The Empire Shall Fall - "Volume 1: Solar Plexus" (CD/EP)
"Volume 1: Solar Plexus" track listing:
1. The Genesis of These Scars
3. Narrow, the Path I Walk Pt I
4. Narrow, the Path I Walk Pt II
5. As The City Sleeps
6. The Martyr's Song
7. The First Redemption
Reviewed by Progressivity_In_All on February 13, 2012
Following up the debut album, "Awaken" (reviewed here), The Empire Shall Fall has prepared an album to be released in three parts as EPs before being joined together on one future cohesive album release. This first part, "Solar Plexus," is a logical continuation of mostly the same sound locked in on "Awaken," which seemed to be a winning combination of brazen politically-charged hardcore and bluesy metal.
DIY acts have never been hotter than this point in time, and The Empire Shall Fall flies the DIY flag proudly. The band both engineered and produced the album, as well as recorded in its own Angle Side Side studio and released through the band’s own label. As the first of three releases, there's just no way they're going to cover all their bases or show all that they can do.
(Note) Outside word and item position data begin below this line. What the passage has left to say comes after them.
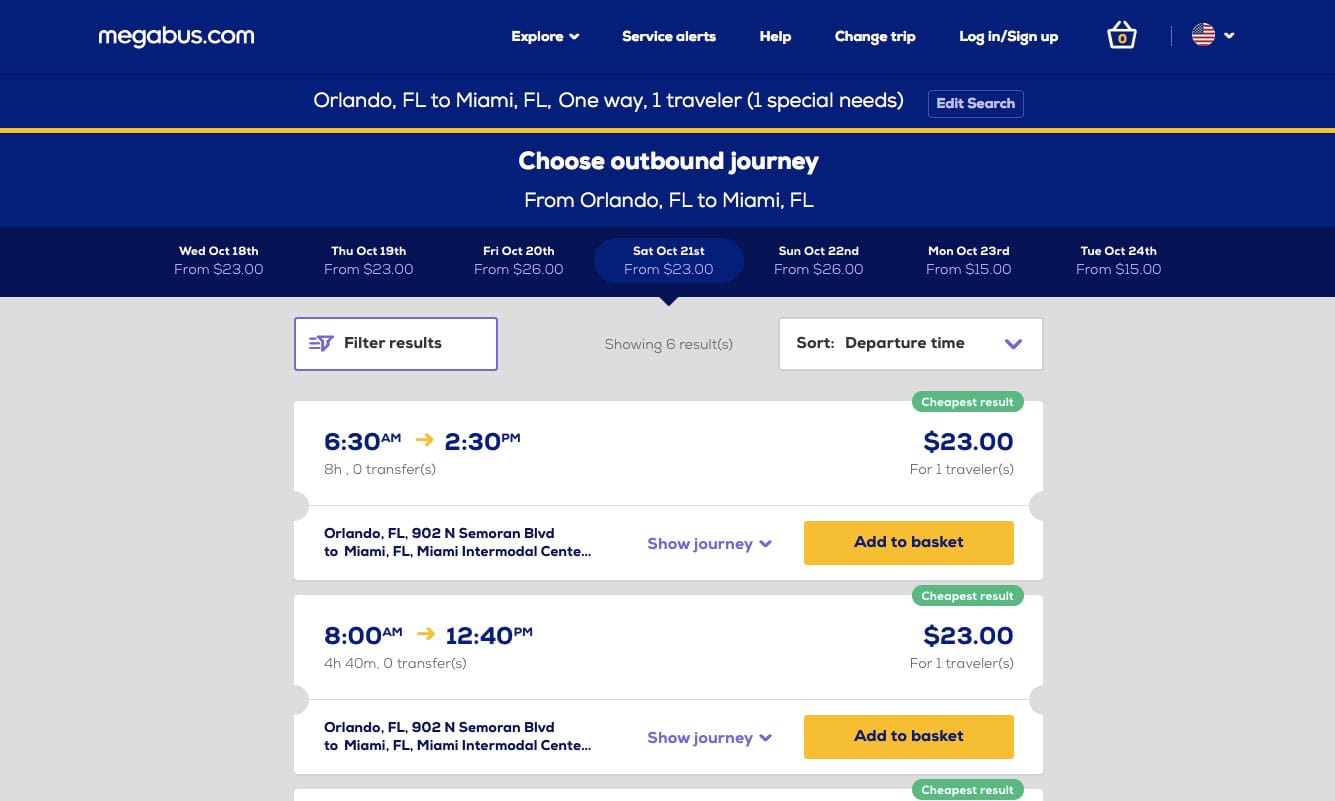
Task: Select the Sat Oct 21st date tab
Action: coord(668,261)
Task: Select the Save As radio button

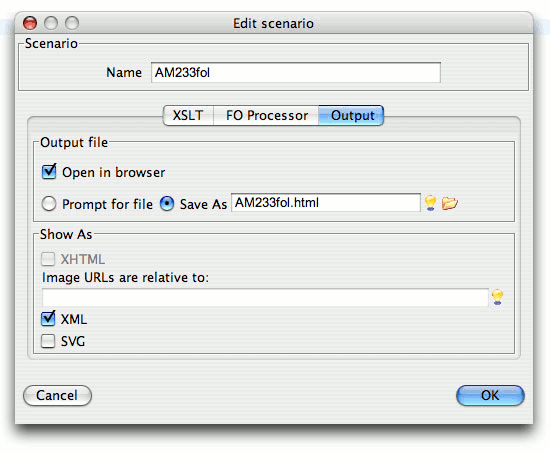Action: coord(167,203)
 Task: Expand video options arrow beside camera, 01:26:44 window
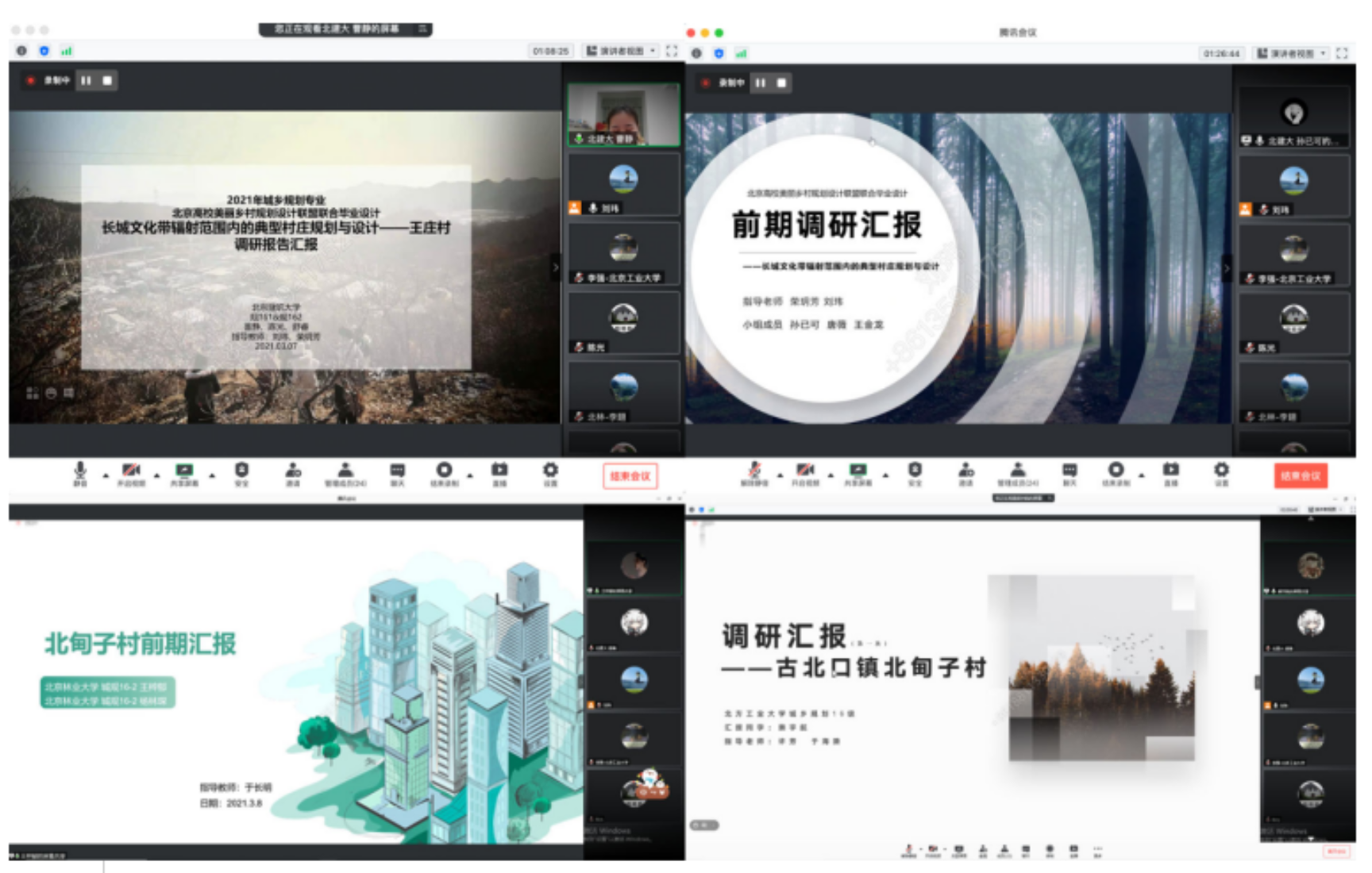point(831,475)
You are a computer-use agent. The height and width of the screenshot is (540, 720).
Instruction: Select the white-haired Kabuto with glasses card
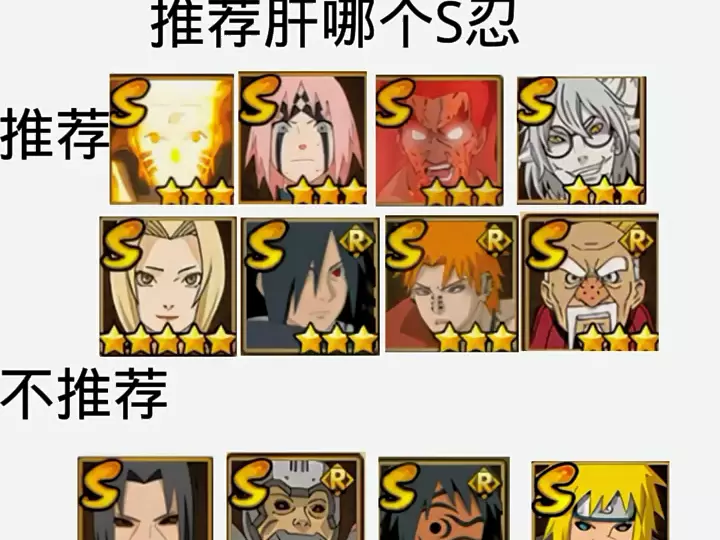pos(581,141)
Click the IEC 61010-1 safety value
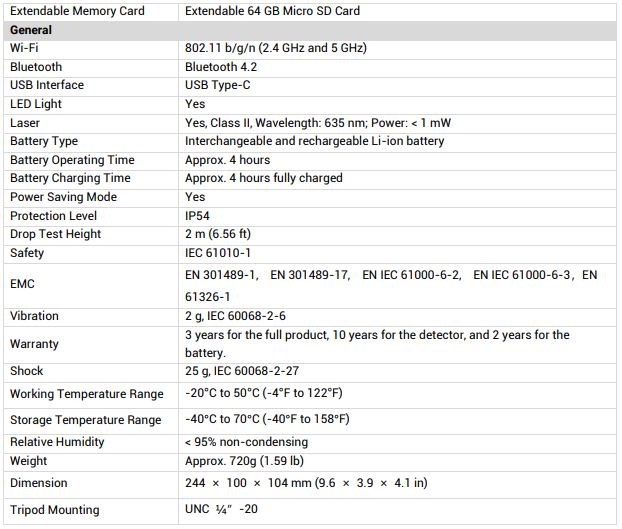This screenshot has width=622, height=529. [218, 253]
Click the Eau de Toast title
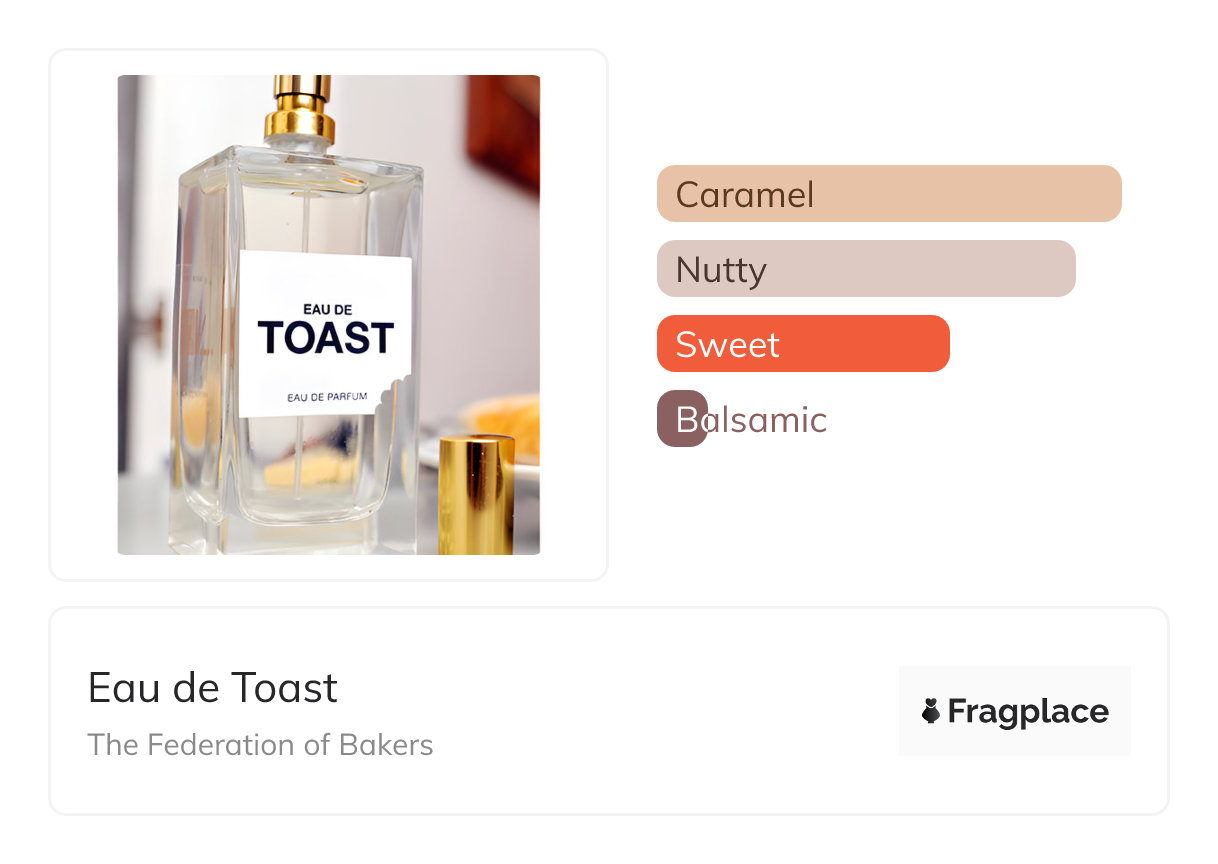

In this first part, the jazz element has been nearly written-out in favor of a focus on guitar riffs a la Meshuggah style and bluesy scream-singing.
Not content to be pigeon-holed as a "political" band due to "Awaken," Jesse Leach's metaphor-laden lyrics this time around allow the songs to be opened up more to interpretation. Whatever he's talking about, the constant with Leach is gruff passion, which he shows in abundance on the four main songs. "The Genesis of These Scars" is no-nonsense get-to-the-point hardcore from the get-go. "Narrow, the Path I Walk" sees Leach developing an iconic chorus after shouting, "Each step taken as I breathe deep / Each sight and sound entices and taunts me."
The guitars are tuned low and use regimented rhythms for locking in with the drums and creating infectious grooves. At times reminiscent of Mnemic, the djent elements are certainly present. "The First Redemption" has a refreshingly Black Sabbath "Fairies Wear Boots" feel to it in the way the band eases into the beat. "As the City Sleeps" has a huge multi-voiced chorus and a surprise saxophone solo drenched in reverb.
For a 26-minute EP, there's quite a bit of repeat value to “Solar Plexus.” Aside from a few weak guitar solos, the level of musicianship and coordination is high. Plus, there's a short piece where Leach indulges his interest in dub music to re-imagine part of "The Genesis of These Scars," as well as a luxurious organ opening to "The First Redemption." "Solar Plexus" is a promising first EP with consistent energy, ending with an emotionally-charged speech.
Highs: "The First Redemption" and the tight rhythm coordination
Lows: Guitar solos lacking in "oomph" factor.
Bottom line: A promising first step in a series of 3 blues-injected hardcore EPs.